### [Document segment]
--- Start ---

Arthur Cortes Verocai (born June 17, 1945) is a Brazilian composer, singer, and producer. He is best known for his 1972 self-titled debut album which garnered a cult following during the 2000s in the United Kingdom and the United States.

Career 
In the 1960s and 1970s, Verocai arranged music for artists like Jorge Ben, Gal Costa, Elis Regina, Ivan Lins, Marcos Valle, Quarteto em Cy, O Terço, and Célia.

In 1972, Verocai released his debut self-titled album which he describes as "samba mixed with soul." It contrasted with the music of Tim Maia, who pioneered the sound of Brazilian soul at the time. Verocai's influences for the album were anywhere from jazz musicians like Miles Davis, Bill Evans, and Wes Montgomery to classical artists like Debussy and Heitor Villa-Lobos to American funk and rock musicians like Chicago, Frank Zappa, and Jimmy Webb. Verocai has described himself as "a son of bossa," and was highly influenced by the bossa nova pieces of composers and singers like Tom Jobim and Leny Andrade which can be seen especially on tracks "Velho Parente" and "Que Mapa."

--- End ---

### [To be done]
a - In the Arthur Verocai biography, how does Verocai describe his self-titled debut album?
b - Quote the Arthur Verocai biography from "Arthur Cortes Verocai" to "the United States.".

### [Stored rows]
--- Start ---

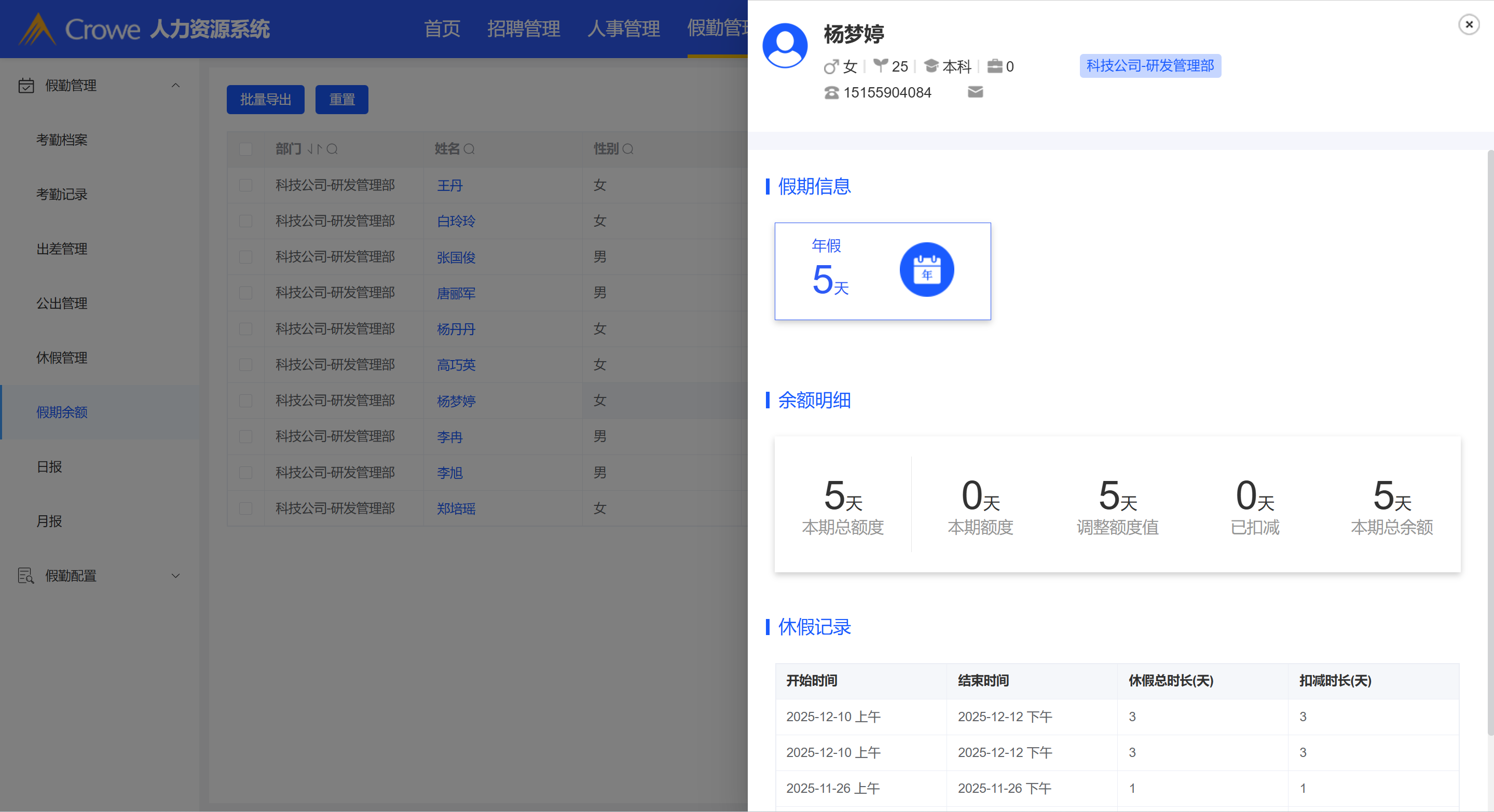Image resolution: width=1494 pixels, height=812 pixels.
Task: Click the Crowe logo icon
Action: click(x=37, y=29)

--- End ---
--- Start ---

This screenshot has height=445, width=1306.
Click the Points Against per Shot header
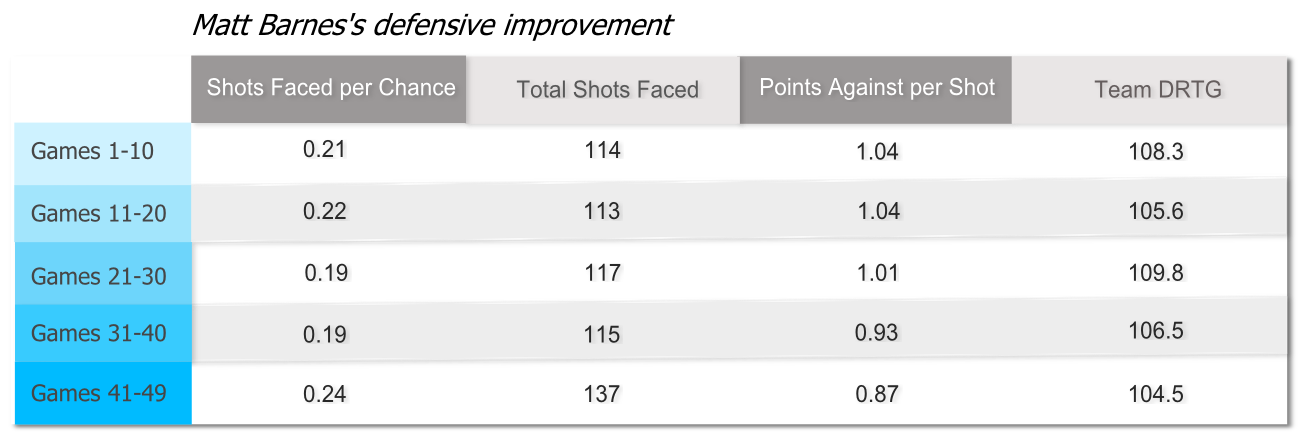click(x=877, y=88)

--- End ---

### [Answers per task]
a - As "samba mixed with soul."

b -
Arthur Cortes Verocai (born June 17, 1945) is a Brazilian composer, singer, and producer. He is best known for his 1972 self-titled debut album which garnered a cult following during the 2000s in the United Kingdom and the United States.